PROMPT: Return, exactly and in full, the lines of the records below starting at the one with "Click the Photoshop" and ending at the one with "Task: View Tenders in Archive", and no other lines.

PROVIDED INFORMATION:

= = = =

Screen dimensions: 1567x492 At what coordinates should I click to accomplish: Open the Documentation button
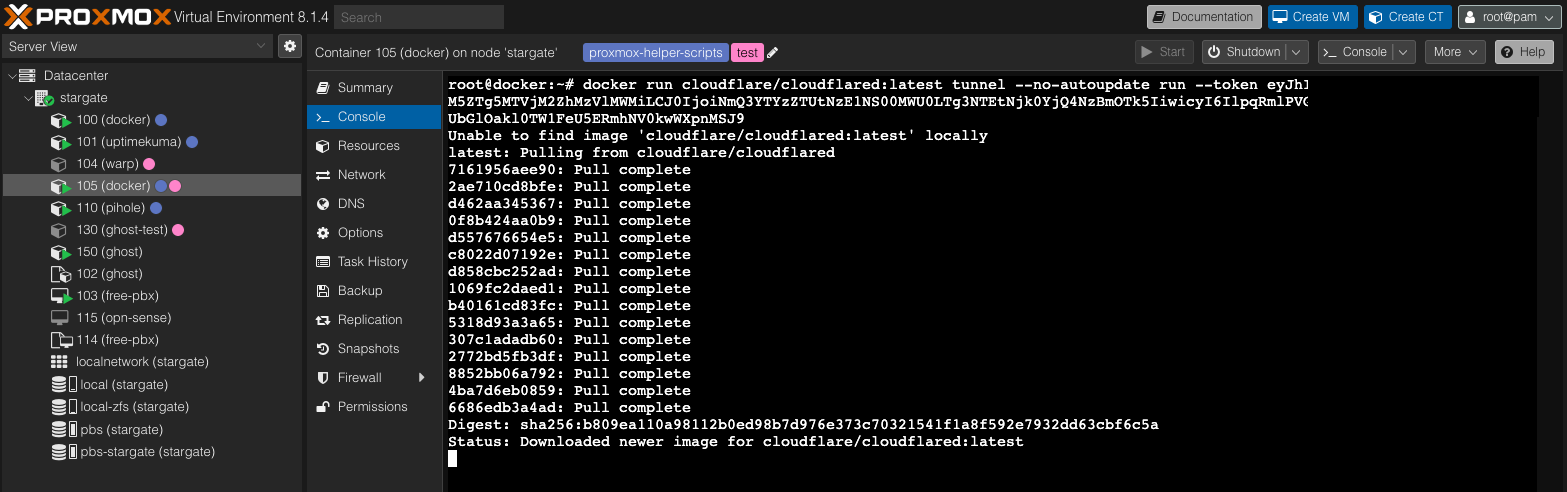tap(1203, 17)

= = = =

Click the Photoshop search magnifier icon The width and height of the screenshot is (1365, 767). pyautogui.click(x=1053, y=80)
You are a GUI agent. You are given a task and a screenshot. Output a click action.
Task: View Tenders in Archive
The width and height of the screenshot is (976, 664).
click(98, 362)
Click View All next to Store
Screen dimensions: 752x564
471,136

= = = =

RESULT OF THE EXERCISE:
Click the Photoshop search magnifier icon The width and height of the screenshot is (1365, 767). pyautogui.click(x=1053, y=80)
You are a GUI agent. You are given a task and a screenshot. Output a click action.
Task: View Tenders in Archive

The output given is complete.